Turner knew that if he could provide some mental anchorage for the viewer by providing a few legible shapes, some edge information in the foreground, he could then suggest the remainder of the motif with atmospheric effects. Claude had centuries earlier provided a model for Turner to build upon.
Turner had come upon the idea of atmospheric perspective not only through his study of Claude but also through his experiments in oil and watercolor sketches, especially the watercolor sketches. Eventually his oils began to resemble the atmospheric effects discovered in his watercolors. Example one provides an early Turner oil sketch from 1805. Note the foreground has legible edge information while the back dissolves into blurrier shapes into which we project the experience of a woodland and stream.
25 years later we find Turner more reliant on watercolor sketching as part of his process. These preliminary watercolor sketches provided a testing ground for later finished oils or, later finished exhibition watercolors. The preliminary watercolor process allowed Turner to quickly explore atmospheric effects and abstraction of the motif more daringly than in the finished works as you can see comparing examples 2 and 3.
Early in the development of photography artists found ways of creating atmospheric effects. Using software like Photoshop I am able to push additional atmosphere into an image and test my impressions. Example 4 is my photo of an intimate glen.

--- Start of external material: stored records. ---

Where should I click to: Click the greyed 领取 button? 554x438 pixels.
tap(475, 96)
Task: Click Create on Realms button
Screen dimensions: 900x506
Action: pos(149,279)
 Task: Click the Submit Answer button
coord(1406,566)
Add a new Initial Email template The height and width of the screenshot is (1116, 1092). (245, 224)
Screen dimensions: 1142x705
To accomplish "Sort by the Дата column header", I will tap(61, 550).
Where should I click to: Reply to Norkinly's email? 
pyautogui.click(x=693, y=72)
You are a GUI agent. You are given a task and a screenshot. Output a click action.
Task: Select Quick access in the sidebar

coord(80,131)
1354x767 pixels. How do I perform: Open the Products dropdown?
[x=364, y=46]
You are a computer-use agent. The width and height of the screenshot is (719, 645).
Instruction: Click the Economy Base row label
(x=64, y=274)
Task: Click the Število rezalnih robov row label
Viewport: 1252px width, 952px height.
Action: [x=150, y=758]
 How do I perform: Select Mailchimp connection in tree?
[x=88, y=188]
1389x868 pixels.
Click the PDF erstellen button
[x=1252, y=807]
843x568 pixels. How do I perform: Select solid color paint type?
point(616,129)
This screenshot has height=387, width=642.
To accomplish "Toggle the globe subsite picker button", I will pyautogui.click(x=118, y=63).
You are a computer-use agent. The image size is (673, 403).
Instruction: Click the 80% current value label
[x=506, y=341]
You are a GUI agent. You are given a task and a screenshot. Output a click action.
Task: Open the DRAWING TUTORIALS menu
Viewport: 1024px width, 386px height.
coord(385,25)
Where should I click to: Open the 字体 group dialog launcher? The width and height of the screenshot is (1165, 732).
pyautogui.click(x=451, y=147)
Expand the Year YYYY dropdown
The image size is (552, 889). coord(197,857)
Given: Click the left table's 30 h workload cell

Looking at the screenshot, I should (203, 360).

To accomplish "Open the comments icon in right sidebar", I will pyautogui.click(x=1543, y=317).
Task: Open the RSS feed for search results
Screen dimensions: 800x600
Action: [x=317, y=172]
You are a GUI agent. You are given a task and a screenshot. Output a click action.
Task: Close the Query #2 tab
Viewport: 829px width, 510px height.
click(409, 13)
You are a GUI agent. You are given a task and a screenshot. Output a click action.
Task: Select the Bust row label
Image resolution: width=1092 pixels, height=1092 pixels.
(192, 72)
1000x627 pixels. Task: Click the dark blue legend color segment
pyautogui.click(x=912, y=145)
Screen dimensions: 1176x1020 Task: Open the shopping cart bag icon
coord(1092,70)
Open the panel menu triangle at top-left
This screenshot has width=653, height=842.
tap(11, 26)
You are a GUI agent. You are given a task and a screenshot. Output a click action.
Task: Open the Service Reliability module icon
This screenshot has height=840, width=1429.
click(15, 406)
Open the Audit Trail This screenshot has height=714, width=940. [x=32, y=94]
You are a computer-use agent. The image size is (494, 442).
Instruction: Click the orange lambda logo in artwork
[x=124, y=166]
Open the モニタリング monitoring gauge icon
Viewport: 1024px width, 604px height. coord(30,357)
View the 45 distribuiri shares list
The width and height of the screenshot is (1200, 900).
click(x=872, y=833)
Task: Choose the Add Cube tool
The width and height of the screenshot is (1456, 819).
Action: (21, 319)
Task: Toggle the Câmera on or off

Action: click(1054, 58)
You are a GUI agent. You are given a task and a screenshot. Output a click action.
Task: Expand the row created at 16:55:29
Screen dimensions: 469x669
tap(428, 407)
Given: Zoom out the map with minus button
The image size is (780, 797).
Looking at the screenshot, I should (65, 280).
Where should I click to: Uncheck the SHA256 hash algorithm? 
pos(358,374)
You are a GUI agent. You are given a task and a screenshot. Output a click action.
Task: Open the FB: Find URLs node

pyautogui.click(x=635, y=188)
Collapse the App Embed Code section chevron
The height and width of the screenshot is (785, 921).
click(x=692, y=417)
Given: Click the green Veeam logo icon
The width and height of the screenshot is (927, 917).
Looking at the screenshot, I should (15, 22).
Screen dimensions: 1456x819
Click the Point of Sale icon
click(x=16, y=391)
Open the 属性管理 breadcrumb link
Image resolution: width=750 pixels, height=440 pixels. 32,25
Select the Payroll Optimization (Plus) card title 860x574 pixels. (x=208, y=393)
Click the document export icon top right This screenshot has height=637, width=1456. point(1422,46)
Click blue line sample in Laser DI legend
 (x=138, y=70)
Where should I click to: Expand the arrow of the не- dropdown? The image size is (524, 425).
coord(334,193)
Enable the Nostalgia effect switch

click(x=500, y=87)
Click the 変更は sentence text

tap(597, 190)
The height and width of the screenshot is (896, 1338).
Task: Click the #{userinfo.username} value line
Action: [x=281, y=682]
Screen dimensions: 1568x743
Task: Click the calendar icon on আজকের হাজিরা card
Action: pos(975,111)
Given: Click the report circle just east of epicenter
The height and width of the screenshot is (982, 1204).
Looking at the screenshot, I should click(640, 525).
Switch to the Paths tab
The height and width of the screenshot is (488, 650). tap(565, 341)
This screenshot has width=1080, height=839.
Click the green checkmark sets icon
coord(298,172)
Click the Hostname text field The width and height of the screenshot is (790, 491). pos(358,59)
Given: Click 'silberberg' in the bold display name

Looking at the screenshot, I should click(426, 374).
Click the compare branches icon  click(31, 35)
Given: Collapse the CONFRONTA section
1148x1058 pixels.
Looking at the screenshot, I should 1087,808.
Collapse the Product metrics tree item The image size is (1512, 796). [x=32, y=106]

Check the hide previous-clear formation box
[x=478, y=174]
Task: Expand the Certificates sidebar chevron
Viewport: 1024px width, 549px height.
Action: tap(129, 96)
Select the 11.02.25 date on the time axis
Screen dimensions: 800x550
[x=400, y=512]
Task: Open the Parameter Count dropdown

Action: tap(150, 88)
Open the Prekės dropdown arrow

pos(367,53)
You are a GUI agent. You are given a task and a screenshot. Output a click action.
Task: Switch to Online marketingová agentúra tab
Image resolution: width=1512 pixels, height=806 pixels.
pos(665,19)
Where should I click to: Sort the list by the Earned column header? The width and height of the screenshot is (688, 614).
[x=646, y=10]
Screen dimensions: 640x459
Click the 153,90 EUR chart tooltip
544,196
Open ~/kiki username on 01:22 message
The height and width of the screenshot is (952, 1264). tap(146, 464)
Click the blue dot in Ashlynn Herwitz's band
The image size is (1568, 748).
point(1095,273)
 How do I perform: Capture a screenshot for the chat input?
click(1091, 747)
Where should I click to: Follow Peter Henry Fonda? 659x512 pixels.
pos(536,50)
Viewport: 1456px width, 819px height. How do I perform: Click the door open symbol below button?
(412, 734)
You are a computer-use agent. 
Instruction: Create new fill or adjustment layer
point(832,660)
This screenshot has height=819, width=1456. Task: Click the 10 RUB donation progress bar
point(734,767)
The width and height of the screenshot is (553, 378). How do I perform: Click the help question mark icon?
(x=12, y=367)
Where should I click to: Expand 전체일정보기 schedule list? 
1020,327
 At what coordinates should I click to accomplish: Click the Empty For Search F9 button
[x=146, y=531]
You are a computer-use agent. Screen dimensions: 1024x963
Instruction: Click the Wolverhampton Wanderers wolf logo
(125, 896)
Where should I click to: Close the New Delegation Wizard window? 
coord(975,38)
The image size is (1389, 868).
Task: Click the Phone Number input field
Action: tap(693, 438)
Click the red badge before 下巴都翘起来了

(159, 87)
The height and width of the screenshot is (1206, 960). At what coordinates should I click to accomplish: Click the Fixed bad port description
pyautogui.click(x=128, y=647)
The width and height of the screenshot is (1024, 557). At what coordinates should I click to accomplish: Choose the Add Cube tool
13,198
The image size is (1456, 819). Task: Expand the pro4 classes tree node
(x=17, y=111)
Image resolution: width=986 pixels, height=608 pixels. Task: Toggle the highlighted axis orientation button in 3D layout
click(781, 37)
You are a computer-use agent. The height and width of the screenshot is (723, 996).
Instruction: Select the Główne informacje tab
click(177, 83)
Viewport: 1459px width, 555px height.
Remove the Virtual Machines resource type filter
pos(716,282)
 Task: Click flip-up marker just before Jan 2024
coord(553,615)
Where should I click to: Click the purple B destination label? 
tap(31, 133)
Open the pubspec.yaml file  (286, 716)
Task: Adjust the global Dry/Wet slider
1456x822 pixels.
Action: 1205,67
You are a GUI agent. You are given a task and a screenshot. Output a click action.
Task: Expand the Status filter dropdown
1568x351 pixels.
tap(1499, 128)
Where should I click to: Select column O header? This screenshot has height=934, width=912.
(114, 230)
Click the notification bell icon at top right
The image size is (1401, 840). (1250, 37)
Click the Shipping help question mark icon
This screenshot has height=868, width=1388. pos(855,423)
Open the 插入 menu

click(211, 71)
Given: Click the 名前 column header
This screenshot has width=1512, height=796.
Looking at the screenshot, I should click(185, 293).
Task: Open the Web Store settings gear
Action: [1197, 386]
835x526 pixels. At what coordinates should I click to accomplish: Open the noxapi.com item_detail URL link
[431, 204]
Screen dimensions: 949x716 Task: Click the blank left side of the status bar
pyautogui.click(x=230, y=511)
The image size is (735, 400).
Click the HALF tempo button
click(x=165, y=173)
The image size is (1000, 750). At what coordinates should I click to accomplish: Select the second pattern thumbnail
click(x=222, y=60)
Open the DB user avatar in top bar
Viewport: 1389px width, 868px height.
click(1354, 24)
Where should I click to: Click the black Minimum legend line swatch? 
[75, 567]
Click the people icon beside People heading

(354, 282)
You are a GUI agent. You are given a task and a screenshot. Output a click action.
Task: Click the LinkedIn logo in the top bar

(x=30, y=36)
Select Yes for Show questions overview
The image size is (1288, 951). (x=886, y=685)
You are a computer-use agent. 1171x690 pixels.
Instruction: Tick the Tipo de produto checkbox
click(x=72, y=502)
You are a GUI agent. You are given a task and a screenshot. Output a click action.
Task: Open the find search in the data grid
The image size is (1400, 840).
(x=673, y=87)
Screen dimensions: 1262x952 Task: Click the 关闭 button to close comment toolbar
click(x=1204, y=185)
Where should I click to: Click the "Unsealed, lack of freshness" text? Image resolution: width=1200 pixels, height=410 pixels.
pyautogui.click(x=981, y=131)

Example 5 is my more altered photo in which I have eliminated a large fallen log and other specific information in favor of more and softer atmospherics.
Example 4. Original photo in which I had manipulated the appearance of the scene in the camera.
Example 5. Same photo after applying cloning to affect more atmospheric perspective.
I originally approached this scene a month earlier and focused not on the atmospheric space in the distance but the patterns of reflection in the water (example 6.) This example is the result from Zoom class demonstration
I next tried the same motif larger on 24×36 brushed silver Omegabond (example7). The resulting image did not excite me. Consequently I decided to overpaint the work but, harvest some of its original effects. This next overlaying image (example 8) was prompted by my desire to pursue more painterly effects and a unified atmosphere. I wanted a stronger psychological effect than I was getting from the image in example 7.